Influenza viruses bind to sialic acid (SA) residues that are bound to glycans through α2,3 or α2,6 linkage on the host cells¹⁴. The expression of the appropriate host cell receptor to which viral haemagglutinin (HA) can bind is the key determinant of the ability of IAVs to infect a host¹⁵. Avian influenza viruses (AIVs) preferentially bind to SA receptors that are linked to galactose by an α 2,3 linkage (SA α2,3-Gal), while human and classical swine influenza viruses show preference to α2,6 linked SAs (SA α2,6-Gal).

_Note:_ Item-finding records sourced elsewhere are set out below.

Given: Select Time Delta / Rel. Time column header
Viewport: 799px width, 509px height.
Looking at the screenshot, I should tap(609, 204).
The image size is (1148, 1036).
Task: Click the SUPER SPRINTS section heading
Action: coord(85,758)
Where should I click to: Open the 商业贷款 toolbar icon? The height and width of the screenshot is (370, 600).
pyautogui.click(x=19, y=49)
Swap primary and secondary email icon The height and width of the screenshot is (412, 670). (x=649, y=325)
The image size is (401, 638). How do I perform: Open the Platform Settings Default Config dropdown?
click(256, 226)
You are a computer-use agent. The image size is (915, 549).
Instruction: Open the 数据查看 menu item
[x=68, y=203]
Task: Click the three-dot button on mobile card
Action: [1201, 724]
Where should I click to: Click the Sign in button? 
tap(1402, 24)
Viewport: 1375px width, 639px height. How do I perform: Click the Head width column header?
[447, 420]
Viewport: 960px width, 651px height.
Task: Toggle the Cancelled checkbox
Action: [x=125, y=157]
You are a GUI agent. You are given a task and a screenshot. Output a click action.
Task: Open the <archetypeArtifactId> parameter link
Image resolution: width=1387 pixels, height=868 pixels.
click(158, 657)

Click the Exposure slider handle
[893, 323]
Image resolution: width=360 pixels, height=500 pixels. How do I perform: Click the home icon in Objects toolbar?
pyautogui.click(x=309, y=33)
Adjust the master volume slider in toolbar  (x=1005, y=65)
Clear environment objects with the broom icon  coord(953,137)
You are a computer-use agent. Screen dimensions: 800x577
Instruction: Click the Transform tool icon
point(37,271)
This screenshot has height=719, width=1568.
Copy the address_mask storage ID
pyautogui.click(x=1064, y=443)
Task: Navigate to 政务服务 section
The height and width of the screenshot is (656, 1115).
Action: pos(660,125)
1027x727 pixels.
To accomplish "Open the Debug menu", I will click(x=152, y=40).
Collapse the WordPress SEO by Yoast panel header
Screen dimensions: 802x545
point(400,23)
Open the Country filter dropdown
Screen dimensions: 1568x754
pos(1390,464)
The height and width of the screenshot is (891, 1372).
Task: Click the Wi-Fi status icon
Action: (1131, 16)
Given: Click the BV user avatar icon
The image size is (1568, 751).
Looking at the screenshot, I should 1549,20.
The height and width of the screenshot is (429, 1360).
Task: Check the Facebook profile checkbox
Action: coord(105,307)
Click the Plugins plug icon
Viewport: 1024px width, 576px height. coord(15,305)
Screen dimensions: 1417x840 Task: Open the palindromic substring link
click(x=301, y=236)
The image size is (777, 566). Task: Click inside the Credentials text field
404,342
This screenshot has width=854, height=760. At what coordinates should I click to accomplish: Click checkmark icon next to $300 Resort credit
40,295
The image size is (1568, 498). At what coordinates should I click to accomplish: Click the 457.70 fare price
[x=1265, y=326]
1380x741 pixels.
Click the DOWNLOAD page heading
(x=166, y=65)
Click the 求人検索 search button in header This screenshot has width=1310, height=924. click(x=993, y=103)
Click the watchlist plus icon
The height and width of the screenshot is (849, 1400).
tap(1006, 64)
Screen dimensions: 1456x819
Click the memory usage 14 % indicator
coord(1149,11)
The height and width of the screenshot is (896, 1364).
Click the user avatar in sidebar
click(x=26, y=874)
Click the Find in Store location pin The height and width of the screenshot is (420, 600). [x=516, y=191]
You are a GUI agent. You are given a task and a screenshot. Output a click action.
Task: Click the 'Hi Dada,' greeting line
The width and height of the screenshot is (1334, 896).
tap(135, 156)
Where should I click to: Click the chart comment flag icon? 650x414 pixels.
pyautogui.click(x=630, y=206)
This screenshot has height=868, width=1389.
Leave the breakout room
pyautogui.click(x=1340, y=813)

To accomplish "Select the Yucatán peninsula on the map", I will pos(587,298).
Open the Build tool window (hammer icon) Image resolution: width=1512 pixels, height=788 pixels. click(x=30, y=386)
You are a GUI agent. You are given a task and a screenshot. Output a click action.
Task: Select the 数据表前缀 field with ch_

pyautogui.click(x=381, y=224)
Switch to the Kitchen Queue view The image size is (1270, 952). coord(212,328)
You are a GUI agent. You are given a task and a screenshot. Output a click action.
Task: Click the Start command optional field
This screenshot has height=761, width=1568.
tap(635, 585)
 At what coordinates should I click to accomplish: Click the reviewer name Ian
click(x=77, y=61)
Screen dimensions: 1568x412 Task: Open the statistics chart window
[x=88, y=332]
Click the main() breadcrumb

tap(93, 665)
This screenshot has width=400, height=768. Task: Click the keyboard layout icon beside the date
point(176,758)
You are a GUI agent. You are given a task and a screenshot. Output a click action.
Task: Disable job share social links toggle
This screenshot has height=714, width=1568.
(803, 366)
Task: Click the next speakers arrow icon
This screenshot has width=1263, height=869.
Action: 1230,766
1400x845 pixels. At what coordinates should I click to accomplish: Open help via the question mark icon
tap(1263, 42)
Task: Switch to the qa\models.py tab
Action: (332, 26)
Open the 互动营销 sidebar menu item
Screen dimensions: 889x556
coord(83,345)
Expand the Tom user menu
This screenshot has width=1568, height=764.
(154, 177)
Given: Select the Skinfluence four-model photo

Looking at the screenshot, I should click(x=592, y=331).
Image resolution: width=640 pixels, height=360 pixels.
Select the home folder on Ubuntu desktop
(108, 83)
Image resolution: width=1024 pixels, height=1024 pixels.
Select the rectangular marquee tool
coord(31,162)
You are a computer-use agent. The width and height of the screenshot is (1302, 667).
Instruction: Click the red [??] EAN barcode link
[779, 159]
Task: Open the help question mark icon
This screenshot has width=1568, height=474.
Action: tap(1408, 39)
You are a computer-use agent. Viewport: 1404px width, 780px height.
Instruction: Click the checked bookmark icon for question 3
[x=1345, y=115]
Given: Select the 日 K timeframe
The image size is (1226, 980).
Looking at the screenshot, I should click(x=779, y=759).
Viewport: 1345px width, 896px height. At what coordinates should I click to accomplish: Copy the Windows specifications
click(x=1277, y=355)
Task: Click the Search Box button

A key source of IAV genetic diversity could be from the replication of IAVs in a non-native host species that initiate evolution of new virus variants¹⁶. Hosts that co-express both SA α2,3-Gal and SA α2,6-Gal receptors such as chickens, ducks and pigs have been hypothesized to potentially support re-assortment of IAVs and hence play a major role in the evolution of IAVs^{14, 17}.

While the role of bats in IAV evolution is not yet known, recent evidence raises a primary question, “can bats support co-infection of avian and human IAVs?”. Consequently a logical first unknown which needs to be addressed is whether bats express appropriate SA receptors compatible with avian and human IAV binding. To resolve this enigma, we investigated for the first time the distribution of SA receptors in little brown bats (LBBs) (Myotis lucifugus), a widely-distributed bat species in North America and their compatibility to support avian and human IAV binding.

Tissues sections from a total of 10 juvenile and 10 adult LBBs were subjected to lectin histochemistry for the detection of influenza virus receptors. No differences in SA receptor distribution between the juvenile and adult LBBs were found.